TASK PROMPT
Return every record exactly as it appears. Leave nothing out.

====

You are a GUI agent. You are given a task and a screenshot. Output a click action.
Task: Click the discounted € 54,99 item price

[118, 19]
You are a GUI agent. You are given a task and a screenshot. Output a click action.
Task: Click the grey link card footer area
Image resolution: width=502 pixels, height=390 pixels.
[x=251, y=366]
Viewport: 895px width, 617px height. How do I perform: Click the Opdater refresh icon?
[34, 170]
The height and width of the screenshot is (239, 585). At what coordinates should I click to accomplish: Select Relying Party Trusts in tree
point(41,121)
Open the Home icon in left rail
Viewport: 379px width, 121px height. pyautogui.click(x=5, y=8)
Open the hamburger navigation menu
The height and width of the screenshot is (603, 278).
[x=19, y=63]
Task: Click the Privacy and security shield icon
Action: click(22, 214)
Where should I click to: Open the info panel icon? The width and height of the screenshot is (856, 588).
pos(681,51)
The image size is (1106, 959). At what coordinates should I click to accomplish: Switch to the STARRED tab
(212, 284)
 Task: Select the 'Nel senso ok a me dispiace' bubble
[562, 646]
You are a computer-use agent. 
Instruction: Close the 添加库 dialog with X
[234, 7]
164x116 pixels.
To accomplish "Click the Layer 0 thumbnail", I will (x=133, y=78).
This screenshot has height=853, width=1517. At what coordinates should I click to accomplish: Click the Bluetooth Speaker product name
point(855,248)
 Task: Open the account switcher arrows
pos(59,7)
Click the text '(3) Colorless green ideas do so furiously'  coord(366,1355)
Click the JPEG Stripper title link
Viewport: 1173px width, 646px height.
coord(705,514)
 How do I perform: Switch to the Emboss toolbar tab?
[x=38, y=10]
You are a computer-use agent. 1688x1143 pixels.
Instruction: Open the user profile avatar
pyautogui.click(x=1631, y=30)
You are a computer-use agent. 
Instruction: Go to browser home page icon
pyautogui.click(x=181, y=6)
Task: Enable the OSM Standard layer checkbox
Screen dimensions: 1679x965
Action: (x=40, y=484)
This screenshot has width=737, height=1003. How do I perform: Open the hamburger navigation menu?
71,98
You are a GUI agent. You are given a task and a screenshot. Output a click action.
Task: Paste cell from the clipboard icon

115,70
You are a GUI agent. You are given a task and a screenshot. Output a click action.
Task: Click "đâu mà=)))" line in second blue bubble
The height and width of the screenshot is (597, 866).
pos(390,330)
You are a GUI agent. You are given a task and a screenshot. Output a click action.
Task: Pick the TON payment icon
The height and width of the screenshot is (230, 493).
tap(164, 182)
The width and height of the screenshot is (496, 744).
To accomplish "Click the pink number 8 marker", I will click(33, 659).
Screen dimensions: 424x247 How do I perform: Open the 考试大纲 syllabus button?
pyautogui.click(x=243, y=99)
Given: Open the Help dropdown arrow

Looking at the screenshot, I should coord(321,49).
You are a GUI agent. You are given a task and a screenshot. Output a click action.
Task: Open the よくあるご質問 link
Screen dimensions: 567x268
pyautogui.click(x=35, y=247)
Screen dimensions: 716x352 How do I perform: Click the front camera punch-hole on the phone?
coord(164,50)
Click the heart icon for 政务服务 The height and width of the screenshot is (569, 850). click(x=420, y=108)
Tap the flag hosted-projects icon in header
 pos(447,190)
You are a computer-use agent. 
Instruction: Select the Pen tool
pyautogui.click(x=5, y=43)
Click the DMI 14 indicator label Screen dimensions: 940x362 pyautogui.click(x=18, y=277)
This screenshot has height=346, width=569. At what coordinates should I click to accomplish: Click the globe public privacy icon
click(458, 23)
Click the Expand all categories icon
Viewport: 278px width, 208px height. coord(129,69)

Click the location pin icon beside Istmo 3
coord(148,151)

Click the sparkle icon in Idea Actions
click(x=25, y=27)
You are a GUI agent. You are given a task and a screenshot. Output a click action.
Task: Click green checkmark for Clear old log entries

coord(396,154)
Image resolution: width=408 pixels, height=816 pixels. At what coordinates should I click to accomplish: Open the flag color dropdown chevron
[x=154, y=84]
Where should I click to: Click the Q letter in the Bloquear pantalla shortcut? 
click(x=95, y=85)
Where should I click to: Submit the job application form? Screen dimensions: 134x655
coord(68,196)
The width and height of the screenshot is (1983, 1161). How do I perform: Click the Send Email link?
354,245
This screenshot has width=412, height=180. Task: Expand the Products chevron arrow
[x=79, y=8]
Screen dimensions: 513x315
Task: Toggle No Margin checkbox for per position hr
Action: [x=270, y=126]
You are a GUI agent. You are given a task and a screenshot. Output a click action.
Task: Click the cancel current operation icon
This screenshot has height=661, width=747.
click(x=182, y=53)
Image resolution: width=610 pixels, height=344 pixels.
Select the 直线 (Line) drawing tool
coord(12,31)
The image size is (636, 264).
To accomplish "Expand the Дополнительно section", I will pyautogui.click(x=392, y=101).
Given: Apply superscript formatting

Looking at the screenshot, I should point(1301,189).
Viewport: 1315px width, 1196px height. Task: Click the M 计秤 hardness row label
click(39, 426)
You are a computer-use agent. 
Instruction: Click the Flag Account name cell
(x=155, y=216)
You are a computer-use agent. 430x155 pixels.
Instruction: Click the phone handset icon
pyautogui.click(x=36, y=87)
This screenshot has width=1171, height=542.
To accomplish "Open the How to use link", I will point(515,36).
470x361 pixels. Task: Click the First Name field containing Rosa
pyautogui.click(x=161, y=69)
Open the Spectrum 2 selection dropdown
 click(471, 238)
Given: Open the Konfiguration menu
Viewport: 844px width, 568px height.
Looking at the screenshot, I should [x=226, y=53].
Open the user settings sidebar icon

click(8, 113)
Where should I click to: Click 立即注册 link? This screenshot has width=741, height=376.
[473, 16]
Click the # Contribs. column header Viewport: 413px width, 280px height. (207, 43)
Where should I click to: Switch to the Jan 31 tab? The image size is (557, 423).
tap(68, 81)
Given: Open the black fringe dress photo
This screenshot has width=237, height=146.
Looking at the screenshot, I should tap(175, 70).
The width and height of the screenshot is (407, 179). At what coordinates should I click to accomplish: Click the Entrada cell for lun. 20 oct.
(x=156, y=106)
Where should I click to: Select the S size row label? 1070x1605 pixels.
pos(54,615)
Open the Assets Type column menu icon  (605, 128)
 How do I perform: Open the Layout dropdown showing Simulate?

====

ANSWER TO THE EXERCISE
You are a GUI agent. You are given a task and a screenshot. Output a click action.
Task: Click the discounted € 54,99 item price

[118, 19]
You are a GUI agent. You are given a task and a screenshot. Output a click action.
Task: Click the grey link card footer area
Image resolution: width=502 pixels, height=390 pixels.
[x=251, y=366]
Viewport: 895px width, 617px height. How do I perform: Click the Opdater refresh icon?
[34, 170]
The height and width of the screenshot is (239, 585). At what coordinates should I click to accomplish: Select Relying Party Trusts in tree
point(41,121)
Open the Home icon in left rail
Viewport: 379px width, 121px height. pyautogui.click(x=5, y=8)
Open the hamburger navigation menu
The height and width of the screenshot is (603, 278).
[x=19, y=63]
Task: Click the Privacy and security shield icon
Action: click(22, 214)
Where should I click to: Open the info panel icon? The width and height of the screenshot is (856, 588).
pos(681,51)
The image size is (1106, 959). At what coordinates should I click to accomplish: Switch to the STARRED tab
(212, 284)
 Task: Select the 'Nel senso ok a me dispiace' bubble
[562, 646]
You are a computer-use agent. 
Instruction: Close the 添加库 dialog with X
[234, 7]
164x116 pixels.
To accomplish "Click the Layer 0 thumbnail", I will (x=133, y=78).
This screenshot has height=853, width=1517. At what coordinates should I click to accomplish: Click the Bluetooth Speaker product name
point(855,248)
 Task: Open the account switcher arrows
pos(59,7)
Click the text '(3) Colorless green ideas do so furiously'  coord(366,1355)
Click the JPEG Stripper title link
Viewport: 1173px width, 646px height.
coord(705,514)
 How do I perform: Switch to the Emboss toolbar tab?
[x=38, y=10]
You are a computer-use agent. 1688x1143 pixels.
Instruction: Open the user profile avatar
pyautogui.click(x=1631, y=30)
You are a computer-use agent. 
Instruction: Go to browser home page icon
pyautogui.click(x=181, y=6)
Task: Enable the OSM Standard layer checkbox
Screen dimensions: 1679x965
Action: (x=40, y=484)
This screenshot has width=737, height=1003. How do I perform: Open the hamburger navigation menu?
71,98
You are a GUI agent. You are given a task and a screenshot. Output a click action.
Task: Paste cell from the clipboard icon

115,70
You are a GUI agent. You are given a task and a screenshot. Output a click action.
Task: Click "đâu mà=)))" line in second blue bubble
The height and width of the screenshot is (597, 866).
pos(390,330)
You are a GUI agent. You are given a task and a screenshot. Output a click action.
Task: Pick the TON payment icon
The height and width of the screenshot is (230, 493).
tap(164, 182)
The width and height of the screenshot is (496, 744).
To accomplish "Click the pink number 8 marker", I will click(33, 659).
Screen dimensions: 424x247 How do I perform: Open the 考试大纲 syllabus button?
pyautogui.click(x=243, y=99)
Given: Open the Help dropdown arrow

Looking at the screenshot, I should coord(321,49).
You are a GUI agent. You are given a task and a screenshot. Output a click action.
Task: Open the よくあるご質問 link
Screen dimensions: 567x268
pyautogui.click(x=35, y=247)
Screen dimensions: 716x352 How do I perform: Click the front camera punch-hole on the phone?
coord(164,50)
Click the heart icon for 政务服务 The height and width of the screenshot is (569, 850). click(x=420, y=108)
Tap the flag hosted-projects icon in header
 pos(447,190)
You are a computer-use agent. 
Instruction: Select the Pen tool
pyautogui.click(x=5, y=43)
Click the DMI 14 indicator label Screen dimensions: 940x362 pyautogui.click(x=18, y=277)
This screenshot has height=346, width=569. At what coordinates should I click to accomplish: Click the globe public privacy icon
click(458, 23)
Click the Expand all categories icon
Viewport: 278px width, 208px height. coord(129,69)

Click the location pin icon beside Istmo 3
coord(148,151)

Click the sparkle icon in Idea Actions
click(x=25, y=27)
You are a GUI agent. You are given a task and a screenshot. Output a click action.
Task: Click green checkmark for Clear old log entries

coord(396,154)
Image resolution: width=408 pixels, height=816 pixels. At what coordinates should I click to accomplish: Open the flag color dropdown chevron
[x=154, y=84]
Where should I click to: Click the Q letter in the Bloquear pantalla shortcut? 
click(x=95, y=85)
Where should I click to: Submit the job application form? Screen dimensions: 134x655
coord(68,196)
The width and height of the screenshot is (1983, 1161). How do I perform: Click the Send Email link?
354,245
This screenshot has width=412, height=180. Task: Expand the Products chevron arrow
[x=79, y=8]
Screen dimensions: 513x315
Task: Toggle No Margin checkbox for per position hr
Action: [x=270, y=126]
You are a GUI agent. You are given a task and a screenshot. Output a click action.
Task: Click the cancel current operation icon
This screenshot has height=661, width=747.
click(x=182, y=53)
Image resolution: width=610 pixels, height=344 pixels.
Select the 直线 (Line) drawing tool
coord(12,31)
The image size is (636, 264).
To accomplish "Expand the Дополнительно section", I will pyautogui.click(x=392, y=101).
Given: Apply superscript formatting

Looking at the screenshot, I should point(1301,189).
Viewport: 1315px width, 1196px height. Task: Click the M 计秤 hardness row label
click(39, 426)
You are a computer-use agent. 
Instruction: Click the Flag Account name cell
(x=155, y=216)
You are a computer-use agent. 430x155 pixels.
Instruction: Click the phone handset icon
pyautogui.click(x=36, y=87)
This screenshot has width=1171, height=542.
To accomplish "Open the How to use link", I will point(515,36).
470x361 pixels. Task: Click the First Name field containing Rosa
pyautogui.click(x=161, y=69)
Open the Spectrum 2 selection dropdown
 click(471, 238)
Given: Open the Konfiguration menu
Viewport: 844px width, 568px height.
Looking at the screenshot, I should [x=226, y=53].
Open the user settings sidebar icon

click(8, 113)
Where should I click to: Click 立即注册 link? This screenshot has width=741, height=376.
[473, 16]
Click the # Contribs. column header Viewport: 413px width, 280px height. (207, 43)
Where should I click to: Switch to the Jan 31 tab? The image size is (557, 423).
tap(68, 81)
Given: Open the black fringe dress photo
This screenshot has width=237, height=146.
Looking at the screenshot, I should tap(175, 70).
The width and height of the screenshot is (407, 179). At what coordinates should I click to accomplish: Click the Entrada cell for lun. 20 oct.
(x=156, y=106)
Where should I click to: Select the S size row label? 1070x1605 pixels.
pos(54,615)
Open the Assets Type column menu icon  (605, 128)
 How do I perform: Open the Layout dropdown showing Simulate?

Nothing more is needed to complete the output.